Australia’s Trisun Green Energy Corporation and Tasco JSC got approval for investment in the two projects from the municipal government several years ago.

The Australian firm’s waste treatment plant project was set to cover 13 hectares of land at the Phuoc Hiep waste treatment complex and require some US$520 million, or VND12 trillion, in investment. The project, with a capacity of 3,000 tons of waste per day, was licensed in 2017.

Meanwhile, the waste treatment and recycling plant project invested by Tasco at the Tay Bac waste treatment complex, with a total investment of some VND1 trillion, was expected to be completed in 2020, but it failed.

The city discharges some 10,000 tons of garbage a day, with nearly 69% of the total waste going to the landfill, posing a high risk of environmental pollution for nearby residential areas.

HCMC aimed to reduce the percentage of buried waste to 50% and ask waste treatment plants to use the waste-to-energy technology by 2020. However, the city missed the target.

Export-import value to reach US$732 billion in 2022, minister says

Viet Nam's trade with the rest of the world is expected to reach US$732 billion in 2022, an increase 10 percent against 2021, according to Minister of Trade and Industry Nguyen Hong Dien.

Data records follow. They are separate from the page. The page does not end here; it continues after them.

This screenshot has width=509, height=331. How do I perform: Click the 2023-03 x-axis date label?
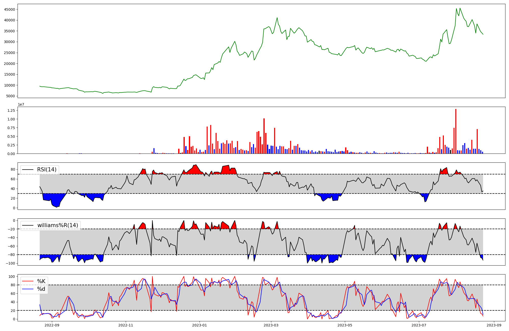271,325
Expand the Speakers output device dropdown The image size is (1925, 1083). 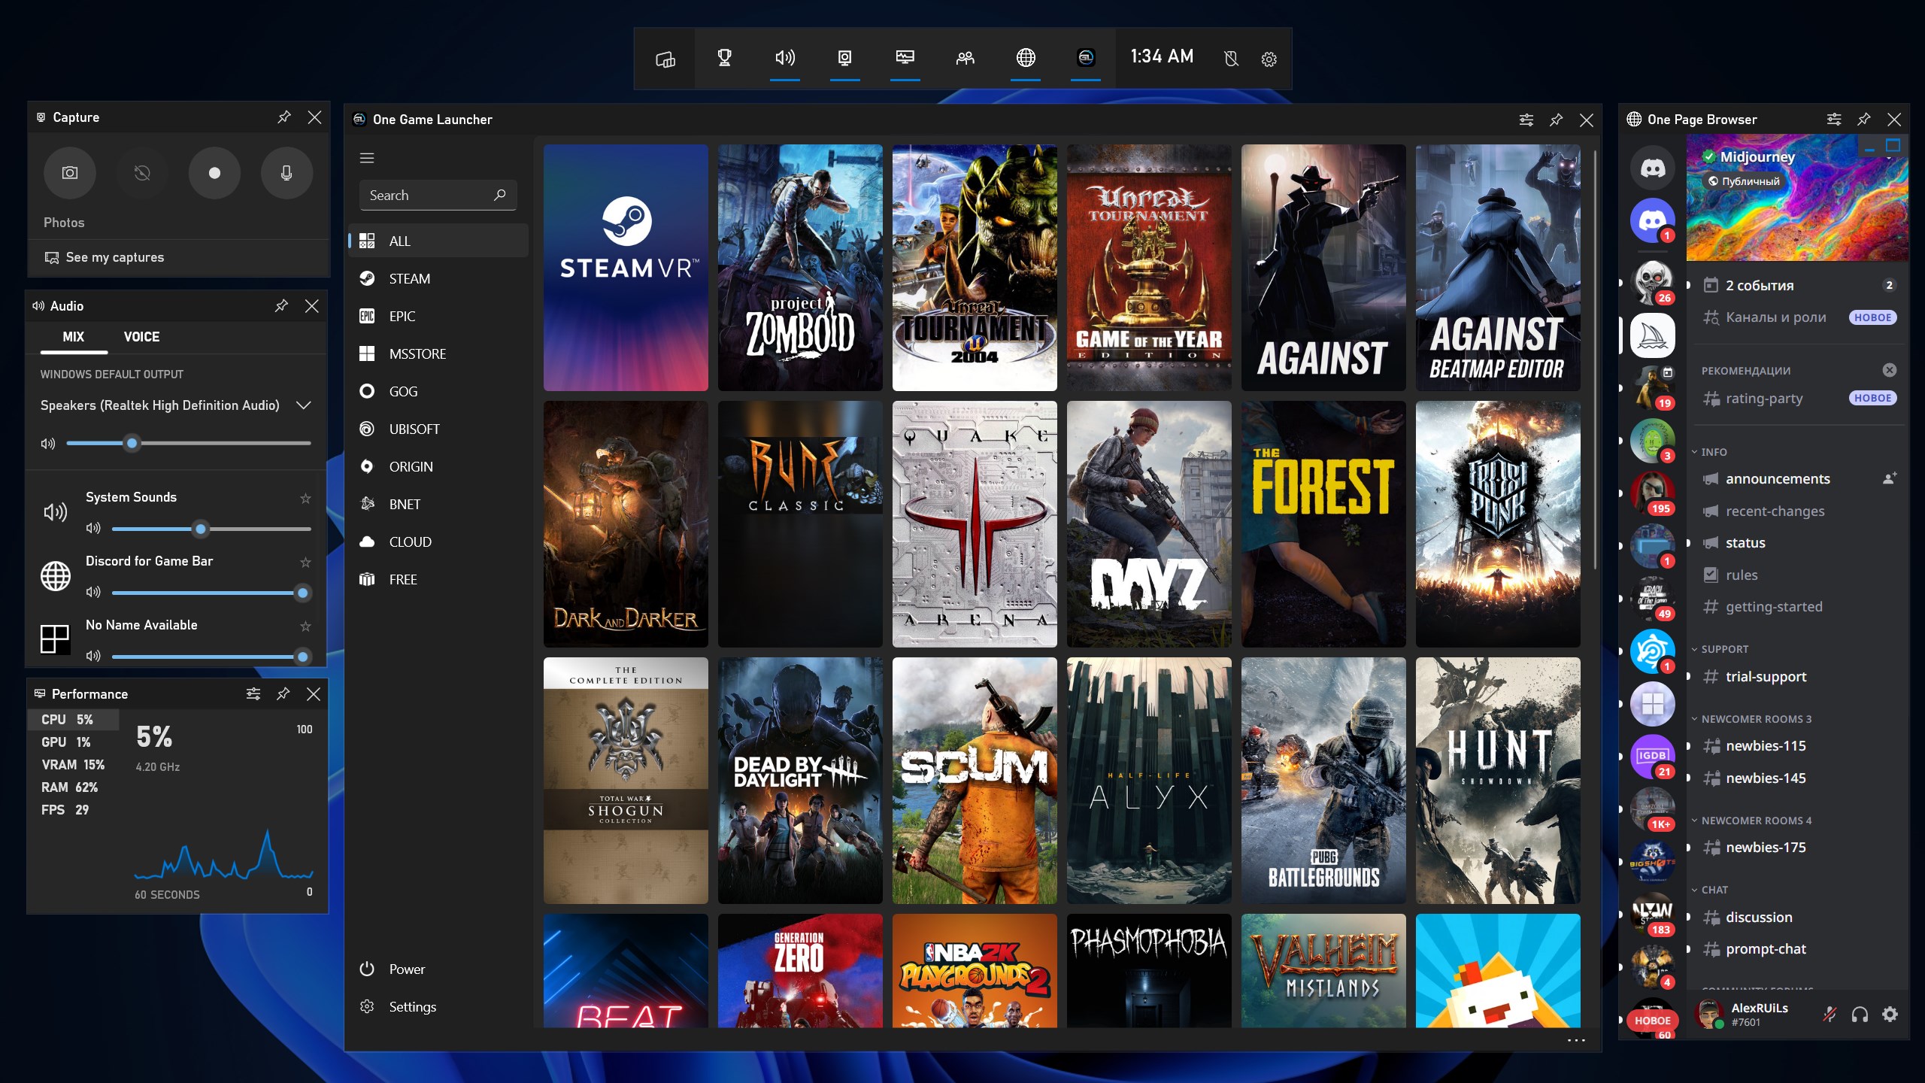point(304,405)
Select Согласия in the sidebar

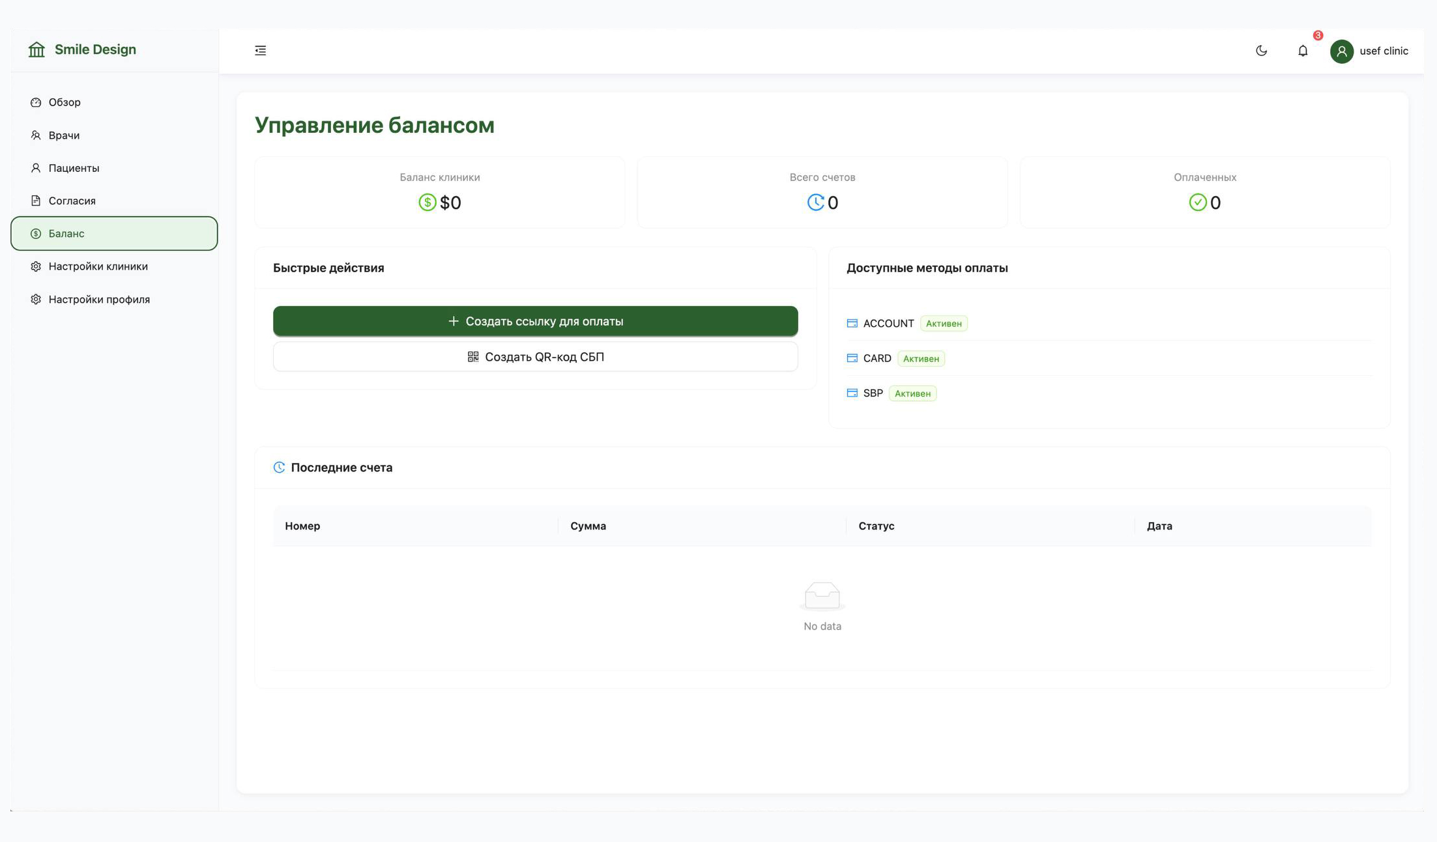(x=72, y=201)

Of the above figure, export turnover is estimated at US$371 billion, up 10.5 percent on year compared to the Government's preset target of 8 percent, said the minister.

There were 39 groups of products with export value of over US$10 billion each, of which nine groups of products enjoy an export value of more than US$10 billion, he added.

Export value of manufacturing and processing sector accounts for more than 86 percent of the country's total export turnover.

Last year, total export and import turnover of goods reached US$668.54 billion, up 22.6 percent over 2020, of which exports increased by 19 percent while imports rose by 26.5 percent.